Parsing Issue handling self closing html tag
sjawaji opened this issue · comments
Looks there is some issue parsing self closing html tags. Not sure if this is a known issue.
package main
import (
"fmt"
"github.com/microcosm-cc/bluemonday"
)
func main() {
p := bluemonday.NewPolicy()
p.AllowElements("p")
htmlPayload := `<html xmlns="http://www.w3.org/1999/xhtml"><head><title/></head><body><p>body</p></body></html>`
body := p.Sanitize(htmlPayload)
fmt.Println(body)
}
Result:
</head><body><p>body</p></body></html>
If I remove the self closing title <title/>
tag from the payload, then it is working fine and output is as expected.
<p>body</p>
Garbage in, garbage out applies.
https://developer.mozilla.org/en-US/docs/Web/HTML/Element/title
Both opening and closing tags are required. Note that leaving off </title> should cause the browser to ignore the rest of the page.
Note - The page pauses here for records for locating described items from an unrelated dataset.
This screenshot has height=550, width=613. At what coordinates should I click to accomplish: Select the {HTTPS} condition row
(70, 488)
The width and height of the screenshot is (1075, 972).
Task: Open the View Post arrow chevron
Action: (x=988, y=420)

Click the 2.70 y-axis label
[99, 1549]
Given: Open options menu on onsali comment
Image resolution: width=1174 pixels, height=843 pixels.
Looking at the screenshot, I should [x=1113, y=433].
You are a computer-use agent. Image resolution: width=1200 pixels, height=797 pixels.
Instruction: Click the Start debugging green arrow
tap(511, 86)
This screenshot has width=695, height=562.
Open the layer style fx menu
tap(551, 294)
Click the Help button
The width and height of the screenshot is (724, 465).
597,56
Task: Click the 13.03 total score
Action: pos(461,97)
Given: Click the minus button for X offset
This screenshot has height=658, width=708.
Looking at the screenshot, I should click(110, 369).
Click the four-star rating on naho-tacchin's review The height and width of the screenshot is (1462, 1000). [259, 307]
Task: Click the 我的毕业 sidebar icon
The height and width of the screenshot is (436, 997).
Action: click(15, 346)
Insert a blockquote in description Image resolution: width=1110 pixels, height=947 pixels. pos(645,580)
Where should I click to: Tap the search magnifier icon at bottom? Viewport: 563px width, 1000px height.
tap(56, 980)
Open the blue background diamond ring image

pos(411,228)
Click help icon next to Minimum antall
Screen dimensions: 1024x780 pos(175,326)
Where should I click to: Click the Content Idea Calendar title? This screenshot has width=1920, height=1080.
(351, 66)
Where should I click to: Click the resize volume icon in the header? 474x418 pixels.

That is indeed what happens, the rest of the page is ignored (as HTML) and thus just escaped to make it safe.
Valid HTML is expected, but if not then bluemonday will make it safe to display within a HTML page (from an XSS perspective).
You should either omit the title
tag or close it as per HTML specification.
This behaviour in bluemonday, comes from the go/x/html package but it is correct.